10 Reasons Violent Video Games Contribute To Youth Violence

2. Video Games Encourage Violent Behavior

Violent video games encourage violence.
Violent video games encourage violence.

We have already seen (above) that playing violent video games can affect the players’ attitude towards women and the most vulnerable in society.  We know that it desensitizes people to the impact of aggression and violence and that it causes a reduction in the ability to feel empathy.  The cumulative effect of all of this is to cause an increase in the likelihood that someone who plays violent video games is more likely to exhibit violent behavior in real life and that behavior is likely to be a level of magnitude greater than if they had not played the games.

The reason for this is not only because video games are a realistic and immersive world but because they are a world that rewards an increase in violence on the part of the player.  In essence the more violent someone is in the game the more likely they are to be rewarded with higher spec weapons, with a move to a new level and so on.  Frighteningly a study of 81 video games marketed for teenagers showed that 90% delivered high level rewards for violence towards others in the game scenario.  What is of greatest concern is that the players of such games showed a much higher level of aggression in real life than those who played a version of the game that did not contain any violence at all or punished violence when it occurred.

1. Violent Video Games Allow Children To Be More Effective When Engaged in Violent Behavior

Violent video games train killers
Violent video games train killers

We have already seen (see above) that playing video games is an immersive, interactive environment.  This means that when players are asked to complete a violent action (it might be something as ‘simple’ as a basic shooting or stabbing but it could also include more complex tasks such as fighting with a chainsaw) they are in effect learning to complete these actions.  Game controllers have come a long way since the basic joystick and controls are now very sophisticated which allows the entire experience to be chillingly realistic.  This is a true worry as recent research has shown that the more realistic the controller the greater the effect on the level of aggression inculcated by the game experience.

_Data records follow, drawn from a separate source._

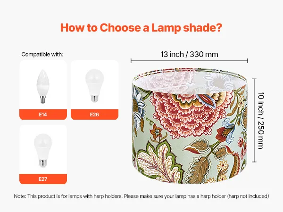Click the E26 bulb image
The height and width of the screenshot is (212, 283).
pos(94,85)
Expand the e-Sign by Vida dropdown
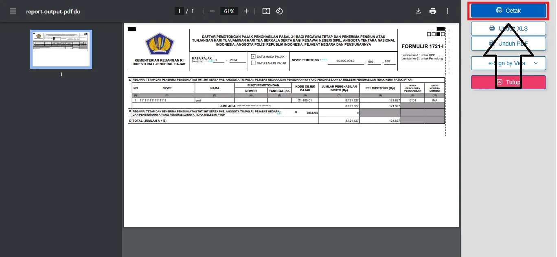The width and height of the screenshot is (557, 257). pos(536,63)

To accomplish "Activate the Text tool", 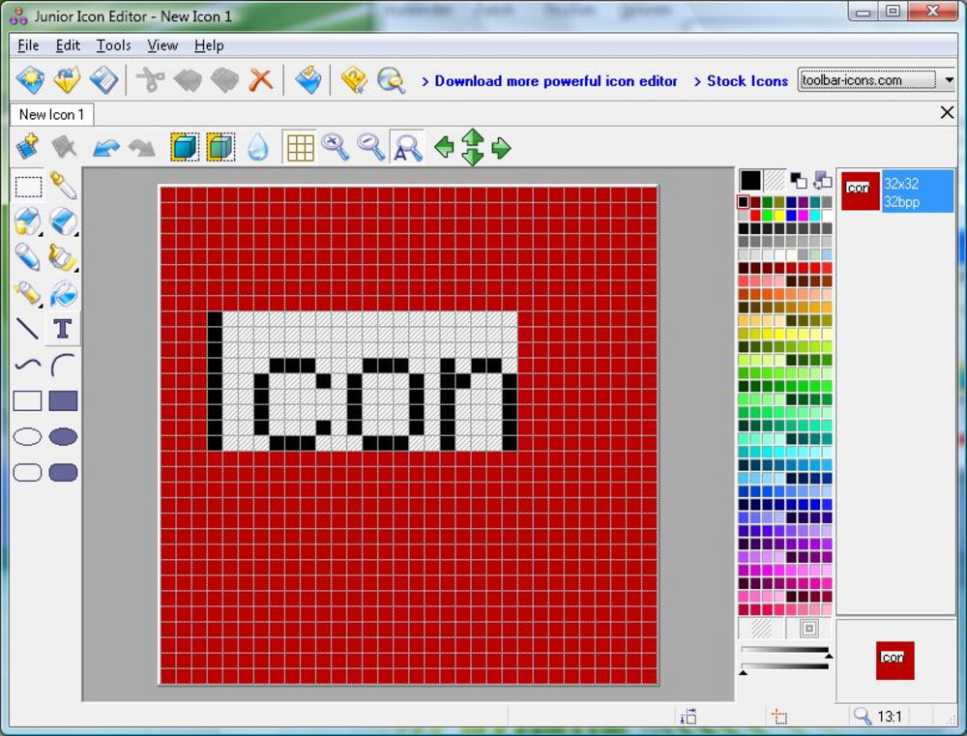I will coord(63,329).
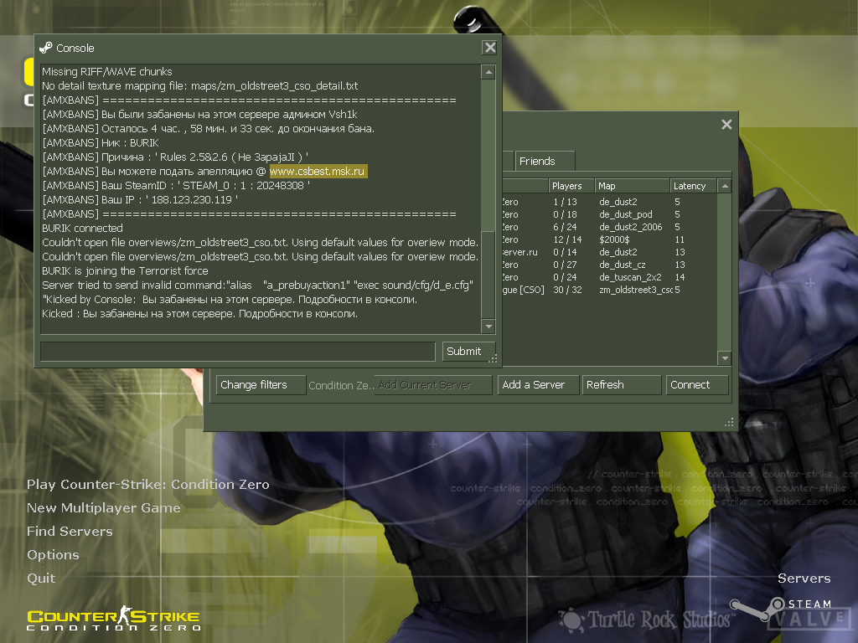Click server list scroll-down arrow
Viewport: 858px width, 643px height.
click(x=725, y=358)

This effect is not just hypothetical, it has already been seen in the real world in horrifying cases such as the Norwegian mass murder (see above) and in one chilling instance the perpetrators of one shooting in Tennessee claimed that they were inspired by their experiences when playing Grand Theft Auto.  Studies have also shown that those responsible for shootings were more likely to be an accurate shot and to aim for the head if they had played a first person shooter style violent video game with a gun style controller.

 

 

We do not deny that video games can be a fun and worthwhile activity but we absolutely do not believe that violence has a place in those games.  We do not argue against games of strategy but against first person shooter style games such as Call of Duty, Grand Theft Auto and the like.  These games immerse players in a variety of violent scenarios which provide them with the opportunity to use and train on a wide variety of weapons and engage in some appallingly violent activity.

If this behavior remained on the computer we might find it distasteful but have no reason to ban it but the sad truth is that the violence cannot be contained.  Players become so desensitized to violence that they lose their boundaries and inhibitions in real life, they start to see threats where they would not otherwise have done and escalate their response to such incidents to the extent that aggression becomes their default setting.  Those in favor of video games like to claim that there is no causal relationship between violence and playing games but the facts as set out in this article say otherwise.  It is indisputable that the American Army uses games to train their troops to kill.  It is indisputable that mass shooters have used such games to train themselves before their rampages, that they have been inspired to do what they did by playing games and that the FBI takes the causal link so seriously that they believe a threat of violence is more credible when made by a person with a history of playing violent games.

These games have no place in the ordinary home.